By Jean-Paul Valette (PhDEcon'62) and Rebecca Valette (PhDFren'63)
(Schiffer, 432 pages; 2017)
After 40 years of research, Jean-Paul Valette and Rebecca Valette published the book Navajo Weavings with Ceremonial Themes: A Historical Overview of a Secular Art Form. Featuring more than 500 photos and maps, the book tells the comprehensive, research-based history of Navajo weavings with imagery inspired by tribal sacred practices. In spite of their iconography, they never served a ceremonial function. They were created by Navajo women at the instigation of Anglo traders, for sale to wealthy collectors willing to pay premium prices for their perceived spiritual symbolism. This book describes the historical and artistic development of the genre from its controversial emergence around 1900, to the 1920-1940 period of intense creativity, and concluding with the contemporary search for innovative patterns. Never-before-published weavings, detailed annotations, and an extensive bibliography make this an invaluable reference for scholars and collectors, and a fascinating exploration for all who are interested in the Southwest and its native cultures.
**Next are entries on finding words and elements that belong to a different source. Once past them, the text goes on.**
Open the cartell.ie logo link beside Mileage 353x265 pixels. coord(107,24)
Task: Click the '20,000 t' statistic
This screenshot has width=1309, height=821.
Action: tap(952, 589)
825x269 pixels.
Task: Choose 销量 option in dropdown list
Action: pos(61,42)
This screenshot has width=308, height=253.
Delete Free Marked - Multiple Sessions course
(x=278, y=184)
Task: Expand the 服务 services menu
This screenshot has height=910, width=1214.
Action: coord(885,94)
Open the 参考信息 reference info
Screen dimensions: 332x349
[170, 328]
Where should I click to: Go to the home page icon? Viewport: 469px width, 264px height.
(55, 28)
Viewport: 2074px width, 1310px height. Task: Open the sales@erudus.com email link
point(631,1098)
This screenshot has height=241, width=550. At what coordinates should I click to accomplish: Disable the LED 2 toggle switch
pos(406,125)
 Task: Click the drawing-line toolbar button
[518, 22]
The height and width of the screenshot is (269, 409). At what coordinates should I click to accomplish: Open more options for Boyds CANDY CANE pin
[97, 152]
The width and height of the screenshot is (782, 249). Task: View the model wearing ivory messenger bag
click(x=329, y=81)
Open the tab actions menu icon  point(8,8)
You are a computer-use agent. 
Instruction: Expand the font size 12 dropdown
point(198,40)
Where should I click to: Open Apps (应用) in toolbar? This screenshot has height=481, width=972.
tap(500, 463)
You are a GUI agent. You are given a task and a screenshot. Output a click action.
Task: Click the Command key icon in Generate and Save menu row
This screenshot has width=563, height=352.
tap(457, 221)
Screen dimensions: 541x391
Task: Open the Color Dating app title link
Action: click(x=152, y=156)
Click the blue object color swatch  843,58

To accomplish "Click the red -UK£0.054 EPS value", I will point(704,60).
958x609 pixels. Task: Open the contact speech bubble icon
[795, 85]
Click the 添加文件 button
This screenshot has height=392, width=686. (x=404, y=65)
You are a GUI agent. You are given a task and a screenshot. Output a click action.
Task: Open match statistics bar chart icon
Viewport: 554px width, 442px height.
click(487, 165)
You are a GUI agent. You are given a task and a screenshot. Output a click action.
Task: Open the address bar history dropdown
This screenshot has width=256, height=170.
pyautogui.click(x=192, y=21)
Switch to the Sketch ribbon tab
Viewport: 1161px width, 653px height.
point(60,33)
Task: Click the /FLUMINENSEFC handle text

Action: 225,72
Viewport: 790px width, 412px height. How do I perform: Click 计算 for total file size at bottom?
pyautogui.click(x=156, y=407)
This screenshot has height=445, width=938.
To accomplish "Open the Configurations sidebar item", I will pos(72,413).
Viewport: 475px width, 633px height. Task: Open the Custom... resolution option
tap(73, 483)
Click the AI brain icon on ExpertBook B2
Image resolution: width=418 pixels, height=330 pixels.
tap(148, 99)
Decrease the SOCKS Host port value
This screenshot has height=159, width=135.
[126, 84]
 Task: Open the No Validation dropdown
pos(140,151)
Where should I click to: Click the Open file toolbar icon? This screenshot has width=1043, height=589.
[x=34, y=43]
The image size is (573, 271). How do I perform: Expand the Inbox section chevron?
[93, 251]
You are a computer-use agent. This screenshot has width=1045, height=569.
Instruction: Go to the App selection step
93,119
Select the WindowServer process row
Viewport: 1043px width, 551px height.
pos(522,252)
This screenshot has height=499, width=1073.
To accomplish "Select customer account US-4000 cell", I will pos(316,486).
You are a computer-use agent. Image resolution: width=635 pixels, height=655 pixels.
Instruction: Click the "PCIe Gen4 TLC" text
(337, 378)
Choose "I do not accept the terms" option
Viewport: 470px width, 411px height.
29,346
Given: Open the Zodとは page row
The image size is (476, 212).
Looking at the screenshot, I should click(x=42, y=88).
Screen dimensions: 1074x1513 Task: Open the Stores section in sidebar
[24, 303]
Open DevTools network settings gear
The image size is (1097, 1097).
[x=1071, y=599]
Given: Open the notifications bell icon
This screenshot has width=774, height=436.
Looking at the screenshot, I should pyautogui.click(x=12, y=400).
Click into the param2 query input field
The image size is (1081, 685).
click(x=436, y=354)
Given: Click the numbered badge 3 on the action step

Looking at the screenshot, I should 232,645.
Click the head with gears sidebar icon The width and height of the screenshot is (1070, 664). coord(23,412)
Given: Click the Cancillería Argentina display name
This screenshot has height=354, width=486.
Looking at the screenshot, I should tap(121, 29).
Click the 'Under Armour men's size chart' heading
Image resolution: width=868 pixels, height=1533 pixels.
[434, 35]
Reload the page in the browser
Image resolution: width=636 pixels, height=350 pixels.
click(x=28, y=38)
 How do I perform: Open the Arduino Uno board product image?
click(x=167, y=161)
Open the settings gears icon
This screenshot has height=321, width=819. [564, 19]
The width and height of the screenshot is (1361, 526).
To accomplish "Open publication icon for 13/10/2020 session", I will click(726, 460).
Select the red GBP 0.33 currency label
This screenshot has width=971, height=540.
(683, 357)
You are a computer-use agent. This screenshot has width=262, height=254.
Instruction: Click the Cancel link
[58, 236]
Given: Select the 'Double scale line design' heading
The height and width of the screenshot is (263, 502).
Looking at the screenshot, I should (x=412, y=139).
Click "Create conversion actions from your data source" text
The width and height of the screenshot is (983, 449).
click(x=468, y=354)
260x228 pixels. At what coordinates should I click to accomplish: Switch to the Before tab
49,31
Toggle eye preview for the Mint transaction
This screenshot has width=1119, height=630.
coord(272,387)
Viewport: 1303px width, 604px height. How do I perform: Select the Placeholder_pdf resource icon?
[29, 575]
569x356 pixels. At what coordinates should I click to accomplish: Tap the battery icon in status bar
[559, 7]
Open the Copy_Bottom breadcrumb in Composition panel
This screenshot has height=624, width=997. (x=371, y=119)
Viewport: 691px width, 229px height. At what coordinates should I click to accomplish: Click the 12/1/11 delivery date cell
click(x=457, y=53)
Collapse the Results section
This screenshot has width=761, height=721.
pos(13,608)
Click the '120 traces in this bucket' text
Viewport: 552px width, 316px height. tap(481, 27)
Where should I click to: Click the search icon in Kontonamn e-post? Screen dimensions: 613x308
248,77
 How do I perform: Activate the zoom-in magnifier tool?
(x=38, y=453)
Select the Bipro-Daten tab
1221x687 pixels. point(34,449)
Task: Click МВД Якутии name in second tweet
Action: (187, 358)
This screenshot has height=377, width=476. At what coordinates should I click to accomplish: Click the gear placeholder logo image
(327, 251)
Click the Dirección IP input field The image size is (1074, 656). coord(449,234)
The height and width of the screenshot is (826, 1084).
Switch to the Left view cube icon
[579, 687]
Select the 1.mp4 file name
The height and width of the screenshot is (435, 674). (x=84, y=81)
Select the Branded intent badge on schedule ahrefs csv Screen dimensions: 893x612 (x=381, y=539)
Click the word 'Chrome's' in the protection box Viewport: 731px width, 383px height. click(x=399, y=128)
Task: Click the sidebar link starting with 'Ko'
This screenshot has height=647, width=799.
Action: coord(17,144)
Rebecca’s parents were introduced to Navajo rugs by their neighbor, famed archeologist Earl Morris (Psych1914; MA1916). “Their love of these beautiful weavings was passed on to me, and then also to my husband,” writes Rebecca. In the 1970s, the couple acquired a Navajo blanket and began investigating its history and origin.Over the next four decades, the couple assembled a collection of over one hundred ceremonial-themed textiles, published several articles in American Indian Art Magazine and curated two museum exhibits of Yeibichai weavings.